## Problem details
Below is a listing; restate from it, character for character, the lines beginning at the line holding "Task: Click the friend" and ending at the line holding "The image size is (392, 696).", both included.

## Data for this task

+++

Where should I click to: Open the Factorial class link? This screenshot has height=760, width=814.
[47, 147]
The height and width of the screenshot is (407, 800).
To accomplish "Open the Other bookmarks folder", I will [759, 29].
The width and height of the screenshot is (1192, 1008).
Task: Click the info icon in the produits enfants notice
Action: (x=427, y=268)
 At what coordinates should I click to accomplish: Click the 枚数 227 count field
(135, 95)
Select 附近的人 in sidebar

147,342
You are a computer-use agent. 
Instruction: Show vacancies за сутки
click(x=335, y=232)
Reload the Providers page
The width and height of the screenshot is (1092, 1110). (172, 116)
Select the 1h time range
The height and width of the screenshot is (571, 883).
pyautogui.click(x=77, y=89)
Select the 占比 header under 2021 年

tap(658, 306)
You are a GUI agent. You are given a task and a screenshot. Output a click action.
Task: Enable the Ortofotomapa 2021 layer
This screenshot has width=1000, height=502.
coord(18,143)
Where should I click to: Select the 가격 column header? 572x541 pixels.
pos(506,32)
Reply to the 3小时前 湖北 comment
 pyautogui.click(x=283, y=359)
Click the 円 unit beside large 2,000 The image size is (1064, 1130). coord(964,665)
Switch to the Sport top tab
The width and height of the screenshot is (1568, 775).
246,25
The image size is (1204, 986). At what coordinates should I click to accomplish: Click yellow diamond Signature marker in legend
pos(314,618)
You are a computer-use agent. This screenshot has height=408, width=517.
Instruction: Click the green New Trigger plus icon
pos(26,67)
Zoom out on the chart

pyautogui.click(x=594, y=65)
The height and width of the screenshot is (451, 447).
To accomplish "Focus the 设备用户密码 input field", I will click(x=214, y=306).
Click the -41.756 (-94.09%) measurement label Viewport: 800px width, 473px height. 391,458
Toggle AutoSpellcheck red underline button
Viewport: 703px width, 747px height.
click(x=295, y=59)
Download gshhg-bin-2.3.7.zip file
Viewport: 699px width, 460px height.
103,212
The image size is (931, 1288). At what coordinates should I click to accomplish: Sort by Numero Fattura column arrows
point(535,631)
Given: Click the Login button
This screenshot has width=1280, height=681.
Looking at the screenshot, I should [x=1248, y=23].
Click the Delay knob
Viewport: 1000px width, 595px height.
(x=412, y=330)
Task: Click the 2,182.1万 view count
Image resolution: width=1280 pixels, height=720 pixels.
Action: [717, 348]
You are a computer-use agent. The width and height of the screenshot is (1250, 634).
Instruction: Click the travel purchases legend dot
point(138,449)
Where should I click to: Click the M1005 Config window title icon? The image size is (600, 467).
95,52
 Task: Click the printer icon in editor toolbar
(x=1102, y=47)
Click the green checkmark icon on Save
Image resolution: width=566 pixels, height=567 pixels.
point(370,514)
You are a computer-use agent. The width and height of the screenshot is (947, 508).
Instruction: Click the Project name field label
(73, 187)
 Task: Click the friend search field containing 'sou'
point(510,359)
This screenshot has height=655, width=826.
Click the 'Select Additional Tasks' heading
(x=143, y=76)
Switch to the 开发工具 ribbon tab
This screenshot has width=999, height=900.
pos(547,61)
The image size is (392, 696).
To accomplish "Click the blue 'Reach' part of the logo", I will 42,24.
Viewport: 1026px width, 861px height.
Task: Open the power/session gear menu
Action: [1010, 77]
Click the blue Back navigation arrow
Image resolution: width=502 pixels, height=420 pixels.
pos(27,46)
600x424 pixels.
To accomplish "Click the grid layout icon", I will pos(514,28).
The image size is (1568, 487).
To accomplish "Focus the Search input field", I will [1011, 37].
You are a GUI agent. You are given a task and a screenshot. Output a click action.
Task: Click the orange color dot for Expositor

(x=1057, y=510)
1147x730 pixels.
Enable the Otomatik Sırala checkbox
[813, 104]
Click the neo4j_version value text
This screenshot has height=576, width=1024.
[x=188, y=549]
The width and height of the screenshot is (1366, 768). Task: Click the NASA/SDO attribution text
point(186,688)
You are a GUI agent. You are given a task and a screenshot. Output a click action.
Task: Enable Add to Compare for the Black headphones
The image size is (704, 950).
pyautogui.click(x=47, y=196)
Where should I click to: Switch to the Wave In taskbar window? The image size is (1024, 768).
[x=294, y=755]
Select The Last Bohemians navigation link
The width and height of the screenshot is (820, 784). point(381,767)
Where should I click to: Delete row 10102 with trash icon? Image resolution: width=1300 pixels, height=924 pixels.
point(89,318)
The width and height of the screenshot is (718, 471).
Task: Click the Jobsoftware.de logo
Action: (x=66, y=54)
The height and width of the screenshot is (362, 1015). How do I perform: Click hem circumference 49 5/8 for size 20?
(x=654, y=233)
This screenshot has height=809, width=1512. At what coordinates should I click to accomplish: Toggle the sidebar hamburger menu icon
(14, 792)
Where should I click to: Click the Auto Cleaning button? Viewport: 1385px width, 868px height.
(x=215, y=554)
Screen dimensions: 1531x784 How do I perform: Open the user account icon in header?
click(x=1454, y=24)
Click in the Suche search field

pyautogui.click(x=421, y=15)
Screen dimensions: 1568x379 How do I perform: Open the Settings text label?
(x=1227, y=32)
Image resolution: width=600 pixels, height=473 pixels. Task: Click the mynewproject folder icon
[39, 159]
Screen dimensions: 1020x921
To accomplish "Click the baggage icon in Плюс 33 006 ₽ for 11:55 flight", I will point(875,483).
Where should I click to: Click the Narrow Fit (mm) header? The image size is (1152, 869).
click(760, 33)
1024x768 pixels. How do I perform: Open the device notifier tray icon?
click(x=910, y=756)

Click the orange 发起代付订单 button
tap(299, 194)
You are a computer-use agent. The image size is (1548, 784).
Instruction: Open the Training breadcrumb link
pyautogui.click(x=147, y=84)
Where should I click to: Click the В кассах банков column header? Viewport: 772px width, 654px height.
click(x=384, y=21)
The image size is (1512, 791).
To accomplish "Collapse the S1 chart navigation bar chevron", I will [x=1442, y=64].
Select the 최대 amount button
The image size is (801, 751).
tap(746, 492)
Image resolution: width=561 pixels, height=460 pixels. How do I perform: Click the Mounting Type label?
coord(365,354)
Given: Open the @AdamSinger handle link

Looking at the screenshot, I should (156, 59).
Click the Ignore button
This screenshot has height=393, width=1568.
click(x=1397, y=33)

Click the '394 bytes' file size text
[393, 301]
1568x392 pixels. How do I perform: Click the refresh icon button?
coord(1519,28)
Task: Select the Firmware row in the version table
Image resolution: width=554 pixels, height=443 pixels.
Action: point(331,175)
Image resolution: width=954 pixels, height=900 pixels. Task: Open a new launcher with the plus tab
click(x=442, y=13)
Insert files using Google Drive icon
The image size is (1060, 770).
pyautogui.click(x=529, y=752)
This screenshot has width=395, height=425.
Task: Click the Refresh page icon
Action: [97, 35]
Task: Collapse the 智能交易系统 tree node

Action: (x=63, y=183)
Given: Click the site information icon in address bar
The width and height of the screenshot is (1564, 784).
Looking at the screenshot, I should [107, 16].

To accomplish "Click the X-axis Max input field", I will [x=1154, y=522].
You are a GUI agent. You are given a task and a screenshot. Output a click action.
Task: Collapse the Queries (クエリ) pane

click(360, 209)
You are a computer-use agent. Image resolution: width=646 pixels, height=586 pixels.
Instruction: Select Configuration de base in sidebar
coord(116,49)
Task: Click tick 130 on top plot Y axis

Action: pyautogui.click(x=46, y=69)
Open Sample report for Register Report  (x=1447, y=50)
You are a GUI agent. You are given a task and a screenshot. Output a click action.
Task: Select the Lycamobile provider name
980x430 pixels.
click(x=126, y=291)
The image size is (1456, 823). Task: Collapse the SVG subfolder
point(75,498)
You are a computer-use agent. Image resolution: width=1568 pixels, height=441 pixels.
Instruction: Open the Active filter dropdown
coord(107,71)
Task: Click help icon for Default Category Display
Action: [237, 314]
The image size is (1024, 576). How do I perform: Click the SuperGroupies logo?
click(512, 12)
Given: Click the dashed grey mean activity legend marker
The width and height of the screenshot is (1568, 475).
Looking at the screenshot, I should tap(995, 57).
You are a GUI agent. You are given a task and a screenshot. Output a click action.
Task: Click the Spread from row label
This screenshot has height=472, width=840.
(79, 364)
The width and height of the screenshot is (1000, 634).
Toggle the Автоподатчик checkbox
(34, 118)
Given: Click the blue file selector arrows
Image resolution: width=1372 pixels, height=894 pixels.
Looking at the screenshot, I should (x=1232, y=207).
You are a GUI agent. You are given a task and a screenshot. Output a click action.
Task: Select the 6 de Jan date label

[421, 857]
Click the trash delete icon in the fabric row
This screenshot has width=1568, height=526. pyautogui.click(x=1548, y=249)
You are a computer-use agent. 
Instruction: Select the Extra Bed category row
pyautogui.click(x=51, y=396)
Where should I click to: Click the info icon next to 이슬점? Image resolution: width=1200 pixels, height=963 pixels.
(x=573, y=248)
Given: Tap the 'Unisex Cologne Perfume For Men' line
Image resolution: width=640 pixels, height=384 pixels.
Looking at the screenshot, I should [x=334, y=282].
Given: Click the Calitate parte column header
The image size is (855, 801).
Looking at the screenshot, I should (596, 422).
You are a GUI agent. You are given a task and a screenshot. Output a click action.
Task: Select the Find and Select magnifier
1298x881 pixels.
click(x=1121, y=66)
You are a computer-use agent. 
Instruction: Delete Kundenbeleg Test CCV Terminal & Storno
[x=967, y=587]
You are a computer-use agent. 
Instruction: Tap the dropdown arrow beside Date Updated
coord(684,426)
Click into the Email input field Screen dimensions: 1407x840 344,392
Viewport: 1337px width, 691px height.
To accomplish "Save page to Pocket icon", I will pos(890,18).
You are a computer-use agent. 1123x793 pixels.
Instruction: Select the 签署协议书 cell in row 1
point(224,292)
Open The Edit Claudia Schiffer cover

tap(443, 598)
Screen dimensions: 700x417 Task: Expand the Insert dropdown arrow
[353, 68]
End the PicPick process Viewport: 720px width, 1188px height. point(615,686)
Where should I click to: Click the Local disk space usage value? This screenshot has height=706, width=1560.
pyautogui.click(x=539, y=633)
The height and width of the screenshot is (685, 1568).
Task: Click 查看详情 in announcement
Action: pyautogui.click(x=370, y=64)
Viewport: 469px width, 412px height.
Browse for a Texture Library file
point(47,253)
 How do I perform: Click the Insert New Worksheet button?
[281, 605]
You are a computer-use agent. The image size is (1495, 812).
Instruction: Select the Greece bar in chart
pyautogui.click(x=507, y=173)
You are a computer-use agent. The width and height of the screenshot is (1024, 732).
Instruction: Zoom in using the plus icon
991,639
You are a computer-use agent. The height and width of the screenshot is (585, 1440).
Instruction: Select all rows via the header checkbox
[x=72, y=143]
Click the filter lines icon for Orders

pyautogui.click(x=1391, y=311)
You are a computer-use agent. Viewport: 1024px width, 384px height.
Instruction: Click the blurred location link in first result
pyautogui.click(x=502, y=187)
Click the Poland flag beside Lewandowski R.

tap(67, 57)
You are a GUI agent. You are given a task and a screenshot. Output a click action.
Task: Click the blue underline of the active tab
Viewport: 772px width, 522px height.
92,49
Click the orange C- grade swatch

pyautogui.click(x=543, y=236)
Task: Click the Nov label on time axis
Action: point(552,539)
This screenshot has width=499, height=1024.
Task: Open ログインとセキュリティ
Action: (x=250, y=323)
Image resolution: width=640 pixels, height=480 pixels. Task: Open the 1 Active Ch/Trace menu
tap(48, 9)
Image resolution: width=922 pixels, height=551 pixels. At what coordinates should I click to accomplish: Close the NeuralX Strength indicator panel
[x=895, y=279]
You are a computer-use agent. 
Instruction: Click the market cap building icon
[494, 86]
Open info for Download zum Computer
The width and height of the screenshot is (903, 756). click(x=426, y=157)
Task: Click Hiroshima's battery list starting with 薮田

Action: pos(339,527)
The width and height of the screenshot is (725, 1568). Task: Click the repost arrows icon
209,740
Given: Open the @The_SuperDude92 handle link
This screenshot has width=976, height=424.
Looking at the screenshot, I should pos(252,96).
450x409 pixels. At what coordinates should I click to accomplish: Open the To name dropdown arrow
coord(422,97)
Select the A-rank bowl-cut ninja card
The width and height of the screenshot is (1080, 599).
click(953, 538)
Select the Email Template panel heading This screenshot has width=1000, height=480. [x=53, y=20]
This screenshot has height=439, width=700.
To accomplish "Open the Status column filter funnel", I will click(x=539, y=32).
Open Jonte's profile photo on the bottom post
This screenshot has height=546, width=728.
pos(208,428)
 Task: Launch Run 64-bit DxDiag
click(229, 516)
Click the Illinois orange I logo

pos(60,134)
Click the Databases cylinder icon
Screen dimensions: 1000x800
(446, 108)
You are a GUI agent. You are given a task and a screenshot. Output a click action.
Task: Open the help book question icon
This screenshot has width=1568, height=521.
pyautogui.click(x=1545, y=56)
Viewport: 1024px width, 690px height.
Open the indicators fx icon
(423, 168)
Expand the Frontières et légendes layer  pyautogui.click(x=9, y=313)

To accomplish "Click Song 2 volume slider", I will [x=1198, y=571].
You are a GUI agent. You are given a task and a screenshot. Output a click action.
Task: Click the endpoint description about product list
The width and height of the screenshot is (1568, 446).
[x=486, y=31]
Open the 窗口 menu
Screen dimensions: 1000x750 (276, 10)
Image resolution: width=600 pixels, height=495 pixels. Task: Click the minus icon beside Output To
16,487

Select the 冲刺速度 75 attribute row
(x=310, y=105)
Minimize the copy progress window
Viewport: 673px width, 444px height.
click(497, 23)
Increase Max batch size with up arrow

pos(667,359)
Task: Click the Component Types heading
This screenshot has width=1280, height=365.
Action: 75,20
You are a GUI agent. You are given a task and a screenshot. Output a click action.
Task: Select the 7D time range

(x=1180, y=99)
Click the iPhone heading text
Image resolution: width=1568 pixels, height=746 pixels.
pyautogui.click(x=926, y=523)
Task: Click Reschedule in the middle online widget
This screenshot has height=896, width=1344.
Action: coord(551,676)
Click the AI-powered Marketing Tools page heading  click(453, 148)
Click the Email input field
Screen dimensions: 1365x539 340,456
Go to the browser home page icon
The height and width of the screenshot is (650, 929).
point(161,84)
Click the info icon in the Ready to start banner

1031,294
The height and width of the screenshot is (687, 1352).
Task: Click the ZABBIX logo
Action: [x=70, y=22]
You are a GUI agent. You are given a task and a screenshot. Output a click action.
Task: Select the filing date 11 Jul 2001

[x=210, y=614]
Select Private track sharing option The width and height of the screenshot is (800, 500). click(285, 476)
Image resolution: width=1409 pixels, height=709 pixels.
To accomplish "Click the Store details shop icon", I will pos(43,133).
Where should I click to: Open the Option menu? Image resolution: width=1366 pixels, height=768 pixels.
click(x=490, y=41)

+++

## Task output
 Task: Click the friend search field containing 'sou'
point(510,359)
This screenshot has height=655, width=826.
Click the 'Select Additional Tasks' heading
(x=143, y=76)
Switch to the 开发工具 ribbon tab
This screenshot has width=999, height=900.
pos(547,61)
The image size is (392, 696).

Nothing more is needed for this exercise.